TASK INSTRUCTIONS: Convert the lines of the entries below into a JSON list of strings, one string per line, omitting blank lines and the pictures.

GIVEN INFORMATION:
================================

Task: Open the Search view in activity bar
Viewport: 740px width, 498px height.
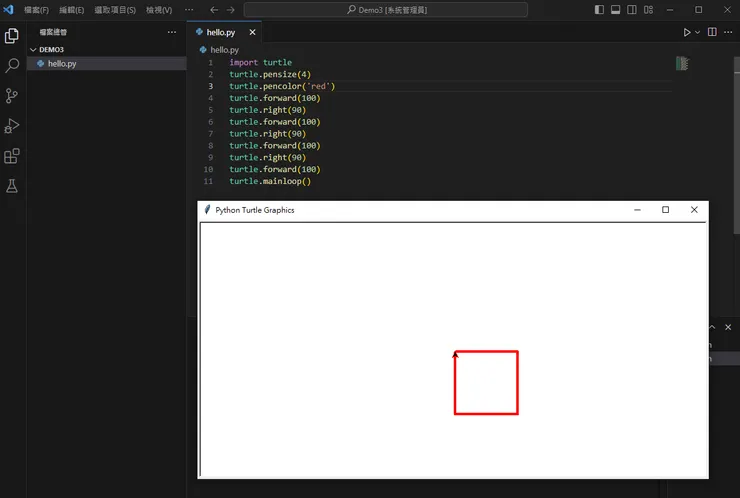Action: tap(12, 66)
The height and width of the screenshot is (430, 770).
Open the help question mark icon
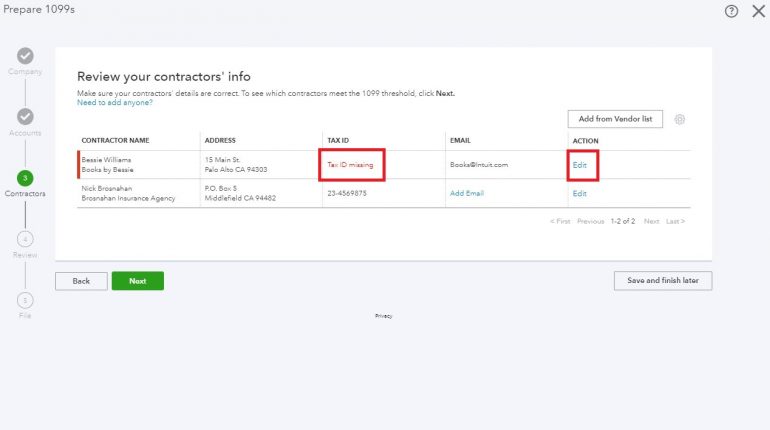[731, 11]
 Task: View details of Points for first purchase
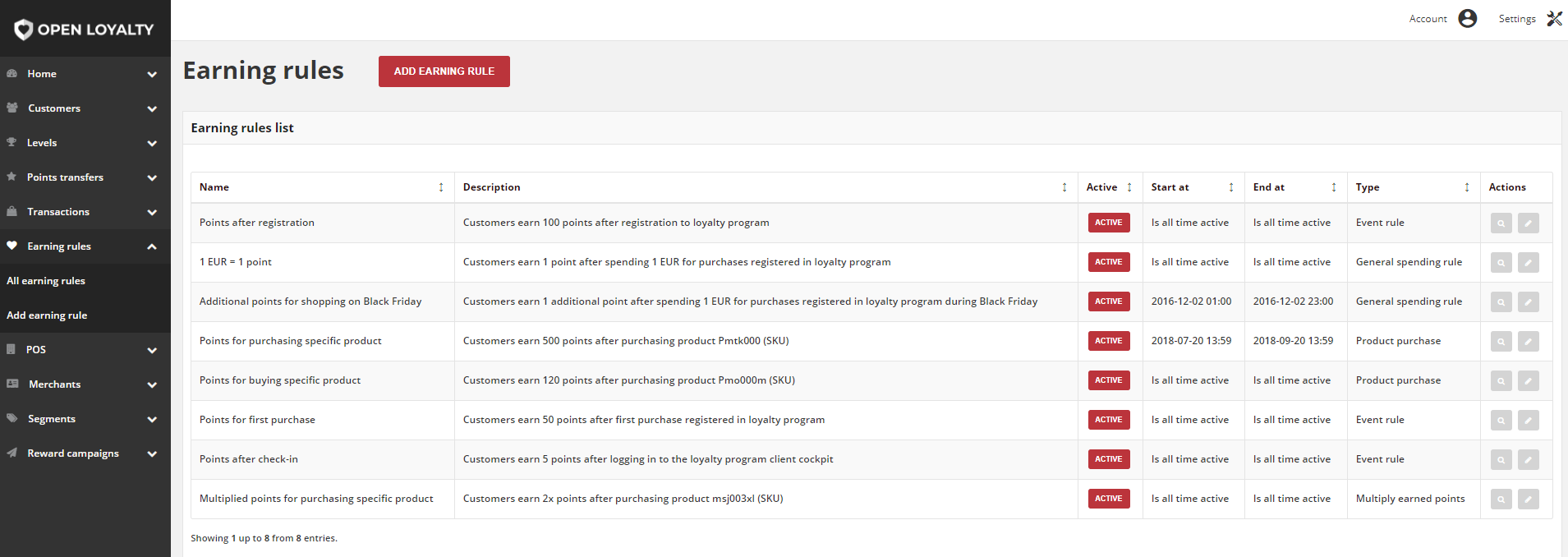click(x=1501, y=420)
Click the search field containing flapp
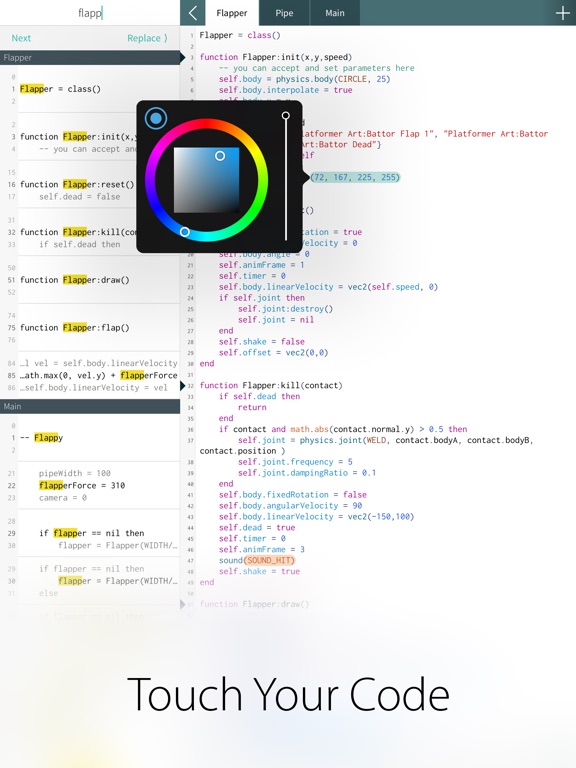Image resolution: width=576 pixels, height=768 pixels. pos(90,13)
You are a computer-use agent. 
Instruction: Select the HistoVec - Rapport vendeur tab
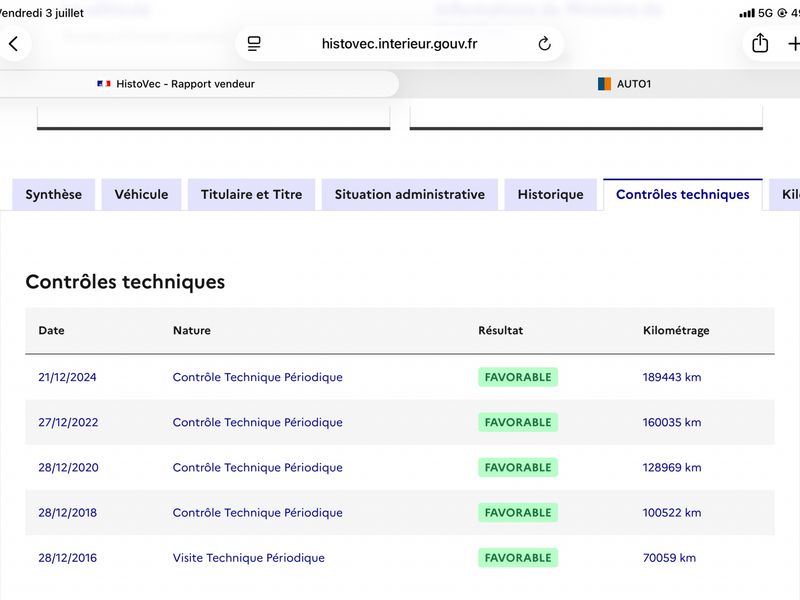point(199,84)

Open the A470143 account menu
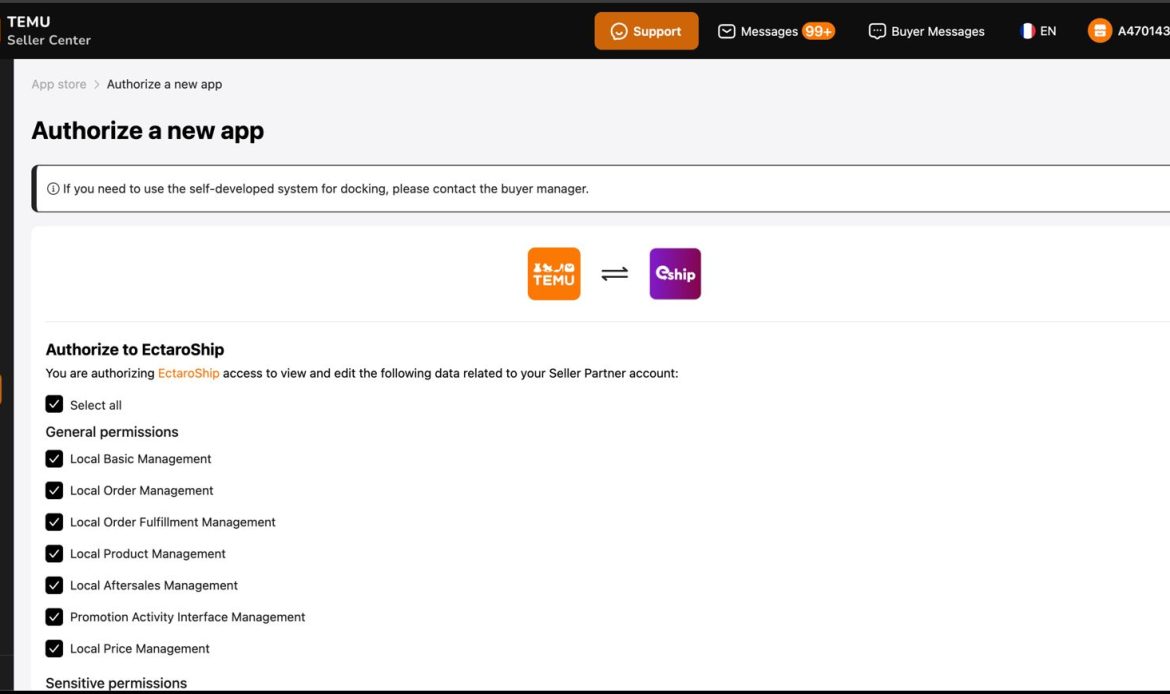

================================

RESULT BELOW:
[
  "Task: Open the Search view in activity bar",
  "Viewport: 740px width, 498px height.",
  "Action: tap(12, 66)",
  "The height and width of the screenshot is (430, 770).",
  "Open the help question mark icon",
  "[731, 11]",
  " Task: View details of Points for first purchase",
  "click(x=1501, y=420)",
  "Click the search field containing flapp",
  "Image resolution: width=576 pixels, height=768 pixels. pos(90,13)",
  "You are a computer-use agent. ",
  "Instruction: Select the HistoVec - Rapport vendeur tab",
  "point(199,84)",
  "Open the A470143 account menu"
]